> ASSIGNMENT
For the material below, the expected output is exactly the lines between the line holding "This screenshot has width=387, height=242." and the line holding "Task: Open the 6月10日 17:46 timestamp link", inclusive, with pictures left out.

> SUPPLIED MATERIAL
===============

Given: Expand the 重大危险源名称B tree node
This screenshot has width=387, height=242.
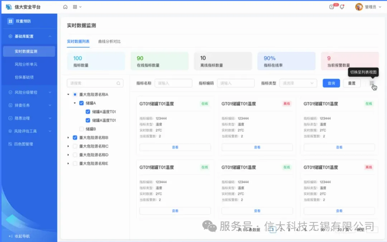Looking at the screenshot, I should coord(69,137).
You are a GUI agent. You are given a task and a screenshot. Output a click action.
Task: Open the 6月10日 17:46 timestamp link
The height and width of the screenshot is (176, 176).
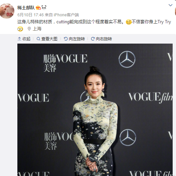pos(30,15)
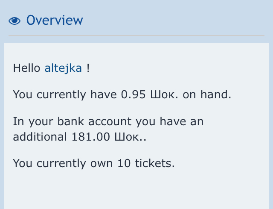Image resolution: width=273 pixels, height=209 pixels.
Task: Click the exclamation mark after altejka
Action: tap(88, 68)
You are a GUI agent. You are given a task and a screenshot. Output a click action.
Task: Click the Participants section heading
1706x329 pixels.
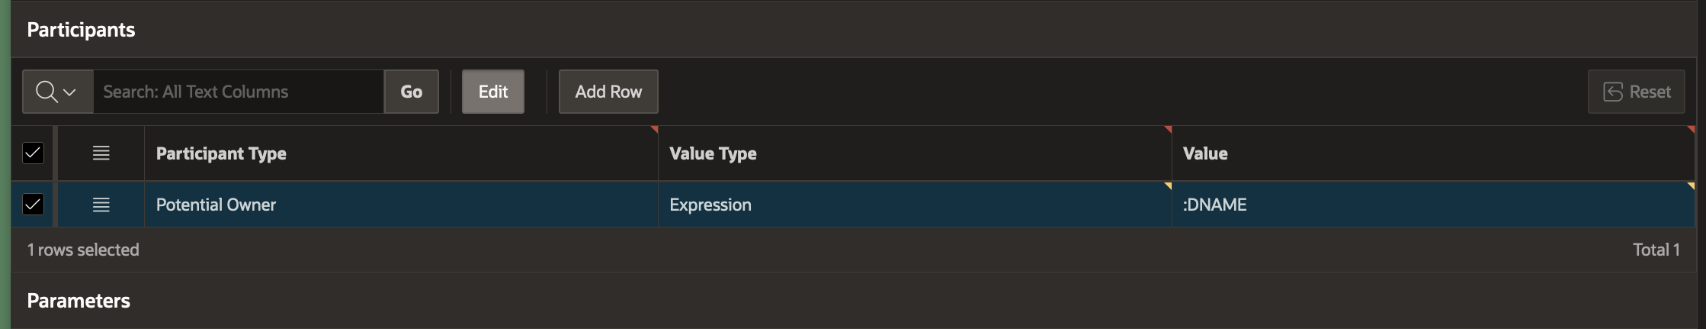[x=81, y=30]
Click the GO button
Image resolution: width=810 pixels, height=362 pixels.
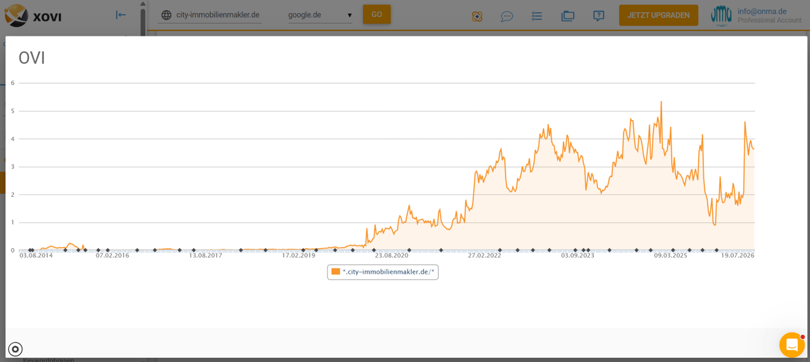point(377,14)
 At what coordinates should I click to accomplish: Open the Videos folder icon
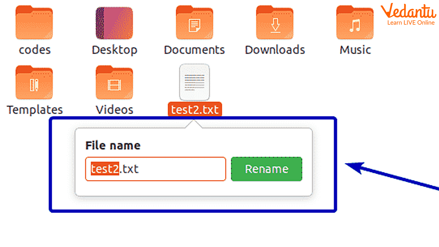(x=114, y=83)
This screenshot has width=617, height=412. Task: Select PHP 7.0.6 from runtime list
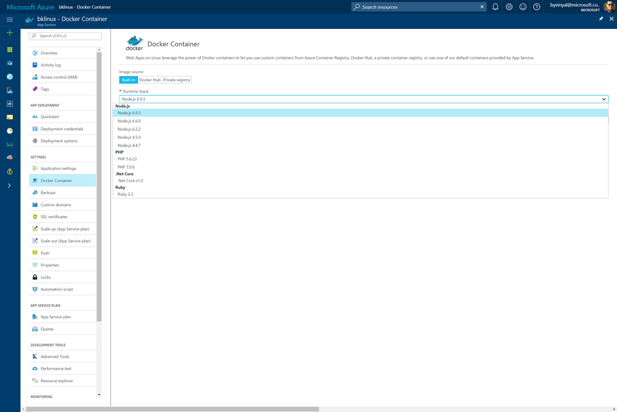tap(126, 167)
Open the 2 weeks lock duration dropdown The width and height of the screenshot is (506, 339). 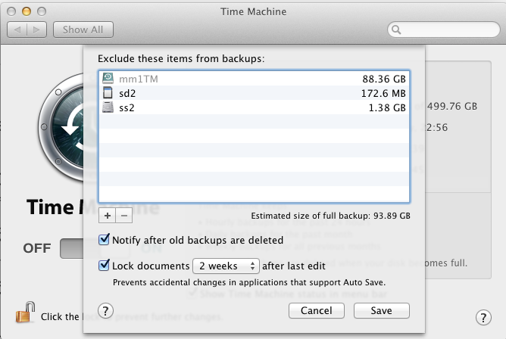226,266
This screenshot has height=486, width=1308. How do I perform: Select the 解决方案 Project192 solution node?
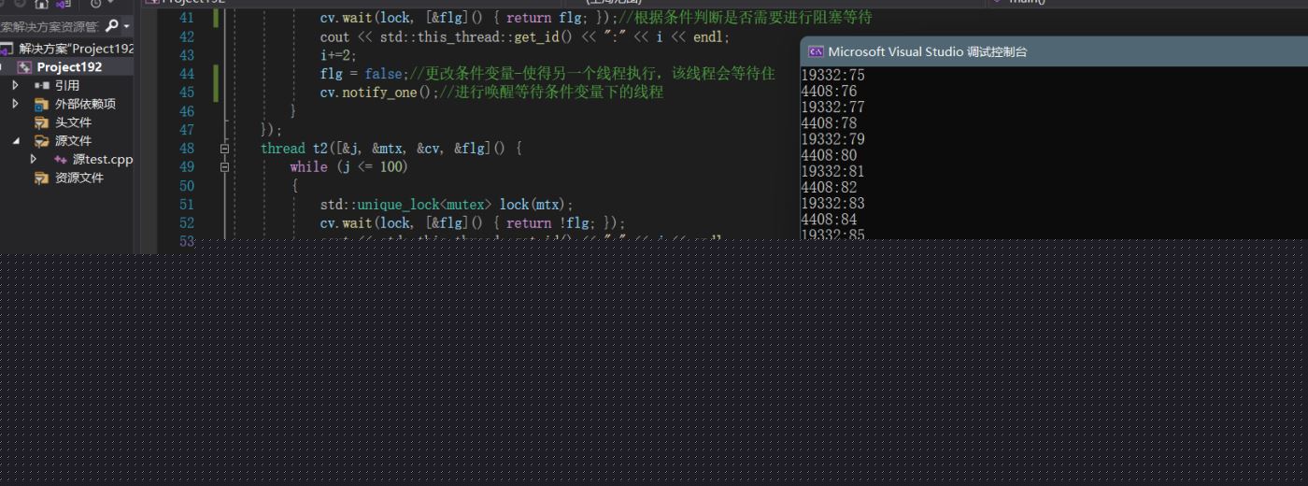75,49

===============

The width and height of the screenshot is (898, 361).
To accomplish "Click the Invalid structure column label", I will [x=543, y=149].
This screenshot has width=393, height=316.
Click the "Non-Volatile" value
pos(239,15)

===============

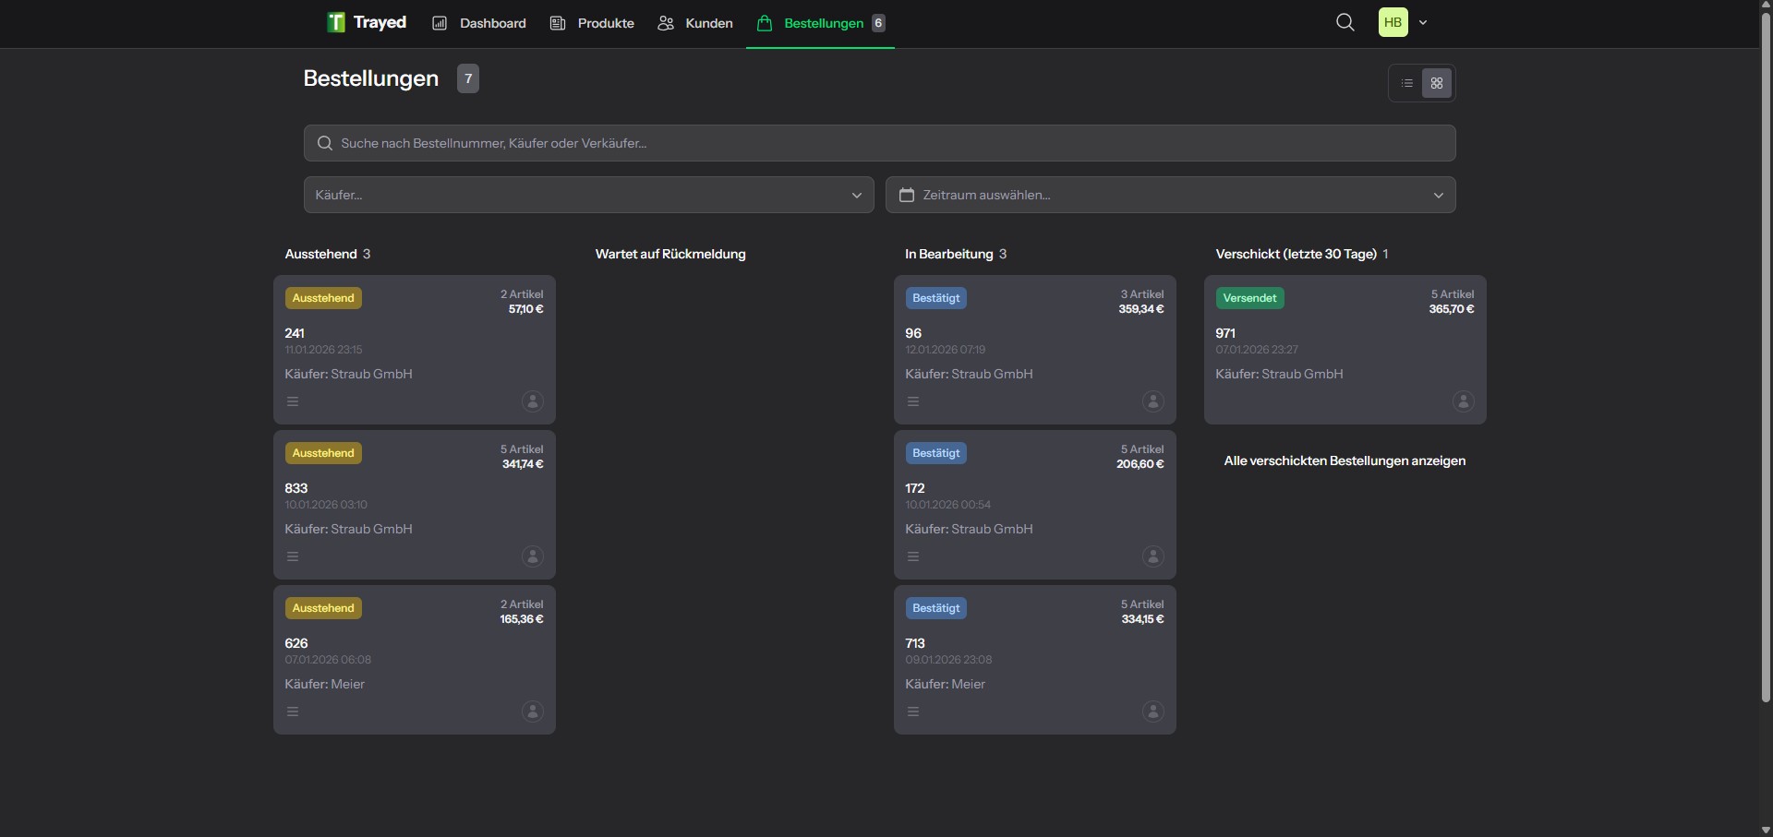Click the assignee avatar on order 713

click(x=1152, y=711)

===============

> OUTPUT FOR THIS EXERCISE
This screenshot has width=387, height=242.
Looking at the screenshot, I should coord(69,137).
You are a GUI agent. You are given a task and a screenshot. Output a click action.
Task: Open the 6月10日 17:46 timestamp link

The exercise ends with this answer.